** PROBLEM TO WORK ON **
All that is needed is every line of the listing below that has "computer".

** INFORMATION GIVEN **
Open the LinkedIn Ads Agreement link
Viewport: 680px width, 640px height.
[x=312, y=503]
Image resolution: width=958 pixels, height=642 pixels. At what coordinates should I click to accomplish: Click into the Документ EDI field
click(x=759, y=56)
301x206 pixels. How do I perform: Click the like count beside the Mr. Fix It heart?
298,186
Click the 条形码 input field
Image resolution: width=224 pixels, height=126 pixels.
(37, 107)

==

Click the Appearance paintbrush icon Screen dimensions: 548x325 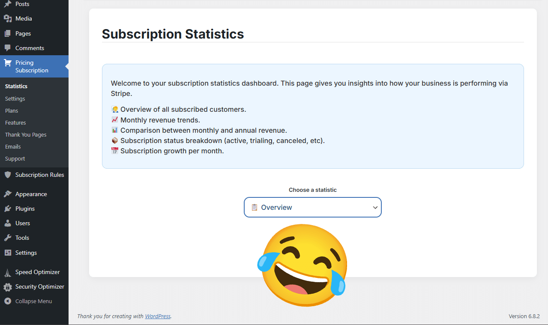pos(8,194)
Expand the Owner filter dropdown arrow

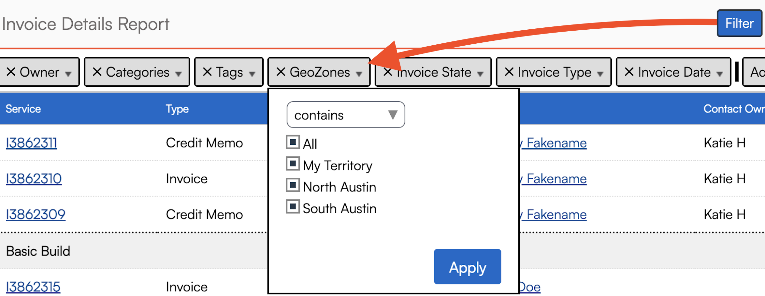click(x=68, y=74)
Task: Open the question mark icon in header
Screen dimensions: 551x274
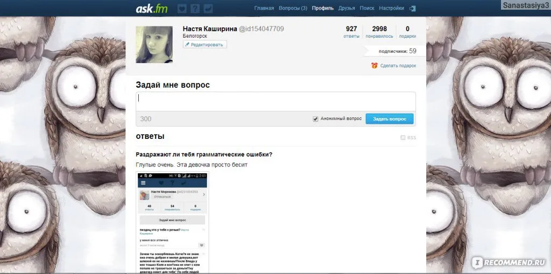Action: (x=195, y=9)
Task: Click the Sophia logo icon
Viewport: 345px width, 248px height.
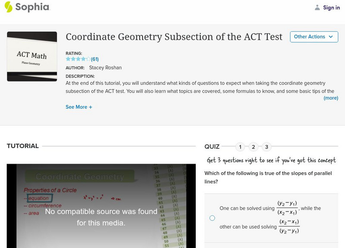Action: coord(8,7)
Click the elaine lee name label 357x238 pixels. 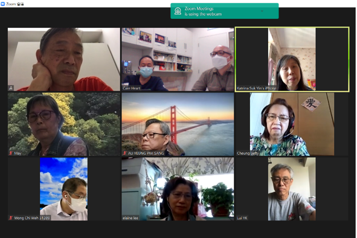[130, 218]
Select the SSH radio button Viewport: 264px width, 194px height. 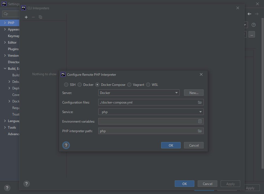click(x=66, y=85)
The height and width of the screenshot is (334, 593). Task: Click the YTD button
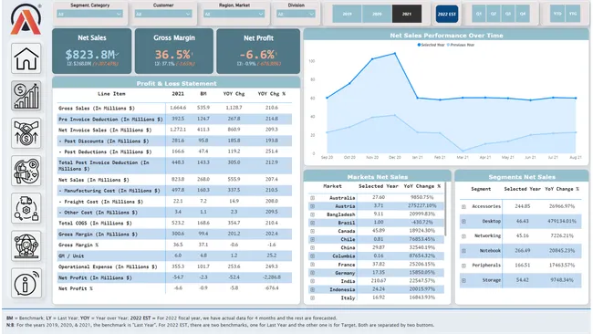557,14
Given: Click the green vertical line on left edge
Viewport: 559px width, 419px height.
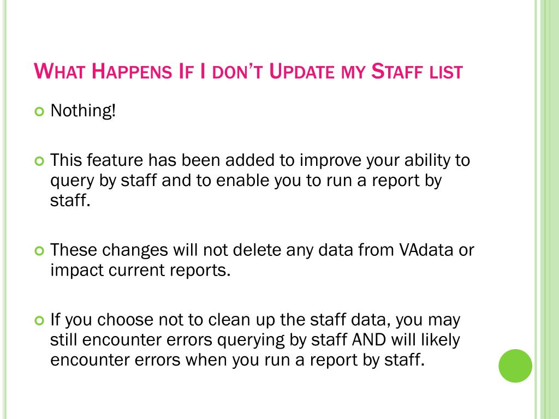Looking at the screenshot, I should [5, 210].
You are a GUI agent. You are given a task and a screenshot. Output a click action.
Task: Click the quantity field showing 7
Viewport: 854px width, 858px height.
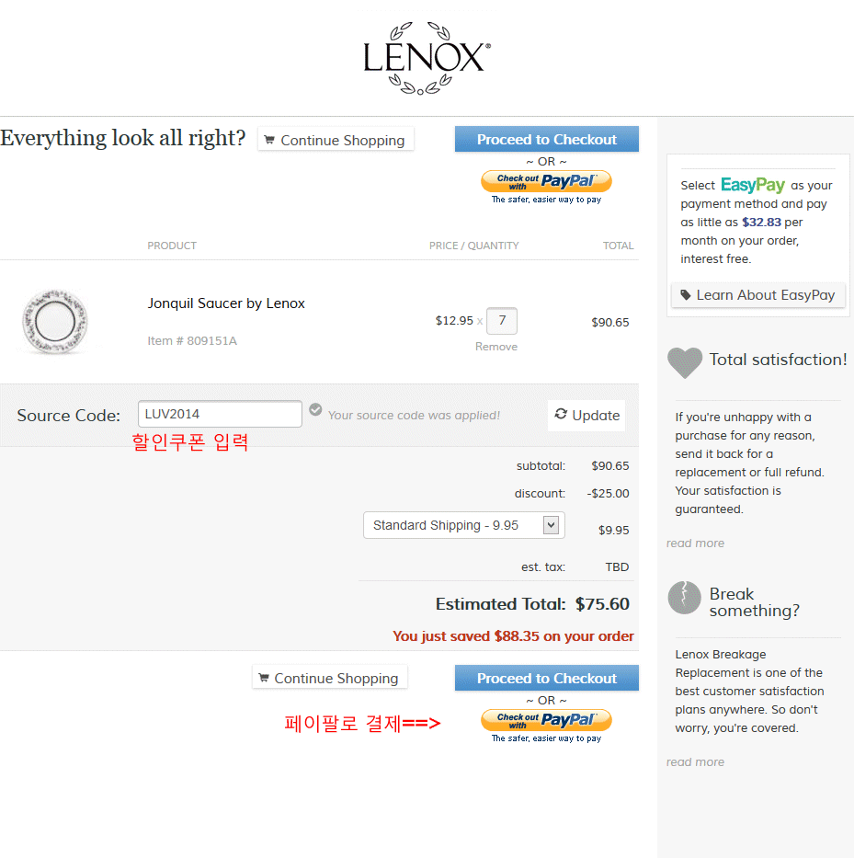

...

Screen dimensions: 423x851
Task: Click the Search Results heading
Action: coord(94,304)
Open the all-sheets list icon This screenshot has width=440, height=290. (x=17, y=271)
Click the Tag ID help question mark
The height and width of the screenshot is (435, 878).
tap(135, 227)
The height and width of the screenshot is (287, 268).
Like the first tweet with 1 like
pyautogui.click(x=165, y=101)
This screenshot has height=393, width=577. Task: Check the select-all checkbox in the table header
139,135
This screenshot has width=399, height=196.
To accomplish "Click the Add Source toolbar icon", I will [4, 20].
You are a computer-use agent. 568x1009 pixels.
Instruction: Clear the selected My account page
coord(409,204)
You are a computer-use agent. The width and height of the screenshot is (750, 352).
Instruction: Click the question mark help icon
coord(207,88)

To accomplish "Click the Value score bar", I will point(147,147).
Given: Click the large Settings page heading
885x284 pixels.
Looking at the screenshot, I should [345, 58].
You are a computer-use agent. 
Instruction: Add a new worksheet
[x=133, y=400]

** WRITTEN RESPONSE **
You are a computer-use agent. 568x1009 pixels.
You are a computer-use agent. The width and height of the screenshot is (750, 352).
You are a computer-use agent. 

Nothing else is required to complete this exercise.